Ve insanların zengin fakir ayrımı yapmadan büyük çoğunluğu paranın mutluluk getirse bile bunun geçici olduğuna inanıyor.
Fakirliğin tesellisi
İsveç Kraliçesi Kristina'yı hatırlamama ve rahmetle anmama neden olan da işte bu araştırma.
Araştırma raporunun tümünü görmedim, size aktardığım bu bilgi İsmet Berkan'ın Bülten'inde okuduğum kadarıyla.
Ve bu kadarıyla söylemeliyim ki fakirliği, fakirler nezdinde meşru ve yüksek ahlaki standart haline getirmeyi amaçlıyor olma ihtimalini gözden uzakta tutmamakta da yarar var.
Fakirliğe bir teselli bulma ve fakirlere "halinize şükredin, iyi ki zengin olmadınız, bakın onların hepsinin ahlaki sorunları var" deme arayışı değilse de bu sonucu yaratıyor diye düşündüm.
Bizim toplumumuzda da karşılığı var ve bizler "çok laf yalansız, çok para haramsız olmaz" düsturuna inanırız.

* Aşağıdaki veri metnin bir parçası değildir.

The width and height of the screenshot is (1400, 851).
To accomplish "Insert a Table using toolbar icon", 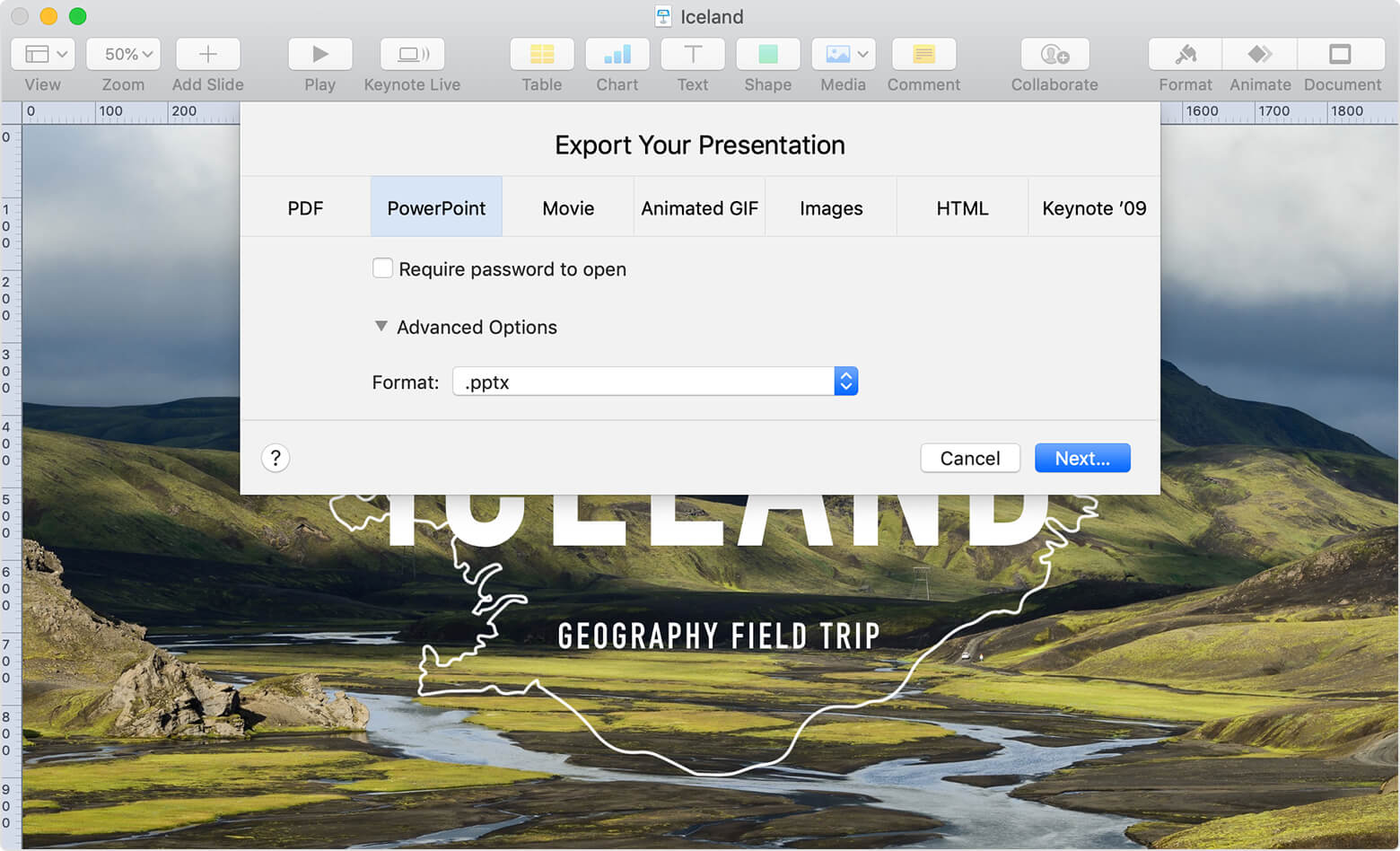I will 541,55.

Oysa ikisinin birden olabilmesi mümkündür.
Çok söz söylemek için yalana başvurmak nasıl gerekmiyorsa, çok para kazanmak için de hırsızlık yapmak gerekmez.
Marxist Değer Teorisi'ni burada tartışmaya katmıyoruz çünkü emeğin yarattığı artı değerin sermayenin hesabına yazılması ahlaki değil, sistemsel nedenlerle gerçekleşir.
"İşçiler kazandıklarını harcarlar, kapitalistler harcadıklarını kazanırlar" da karşı cenahtan bir aforizma!
Bizim toplumumuz para konusunda çok katı kurallarla çizilmiş ahlaki standartlara sahip değil.
Pragmatik insanlarız.
Yararı parayla ölçen, bireysel çıkarları her şeyin üstünde gören bir pragmatizm.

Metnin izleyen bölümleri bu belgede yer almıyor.